Sunday, November 26, 2006

Electronic Banking

I swear the electronic banking world is out to get me today.

I realized that I didn't get an electric bill and I know it is due this week. So I went to check my account online and it won't accept my password. Not only will it not accept the password, but if you click "forget your password?" it does NOTHING. So that's pretty useless.

OK, so I decide I will balance my checkbook. I realize that even though I don't write many checks anymore, I need to order more as I only have about five left. So I go to the credit union's web site, click through to reorder checks . . . that bounces me to some service and I plug in my routing and account numbers. It rejects me over and over again saying the info is wrong . . . or I have never gotten checks there before, which I have. So I call customer service -- which I hate doing, hence doing it all online -- and the woman tells me it is like a new order because I haven't ordered in 2+ years and they need this, that and the other confirmation. OK, I do that. I find out a lousy 150 checks will cost me $21.42 for the most basic of basic checks. Ridiculous. It is definitely cheaper to do electronic payments (and I know I am getting old because the cost of some stuff like this really drives me nuts, I don't ever remember paying over $11).

I then try to add a credit card to automatic ebilling on BillPay, it won't do it. It just acts like it is thinking and runs the same images over and over again.

While there, I discover that I decided to pay the car loan on Nov. 24th and then scheduled another payment for the 29th which is already in progress and can't be cancelled. It's not really a big deal, it just didn't have to be paid twice in one month, LOL.

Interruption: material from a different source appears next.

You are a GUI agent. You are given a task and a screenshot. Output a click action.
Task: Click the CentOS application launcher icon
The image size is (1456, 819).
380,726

I go to check credit card statements and one bank has a new security system so I have to navigate through that to see my balance.

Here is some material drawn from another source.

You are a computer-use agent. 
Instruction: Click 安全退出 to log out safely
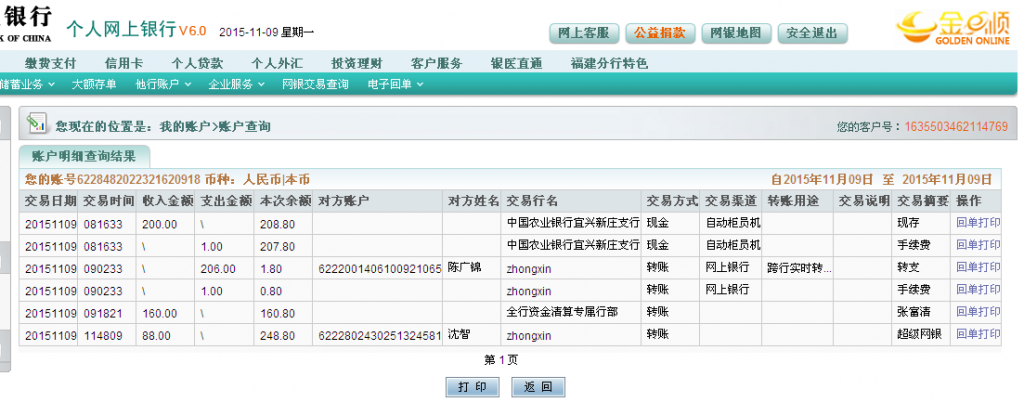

Then I decide to check my rewards balance on another account to see if I can cash out for the fun of it. I do the "seamless" log in to the reward site, but it doesn't go immediately. I look up my log in name and password on my desk, but when I try to hit log in to enter the info myself it doesn't work but tells me rather to click continue. When I do, it logs into my account and starts blaring music and playing an ad for the program for which I am obviously already a member.

All of this stuff should have taken less than a half hour and been done, but with all the snafus along the way, it still isn't finished because I don't know how much I need to pay on that electric bill yet.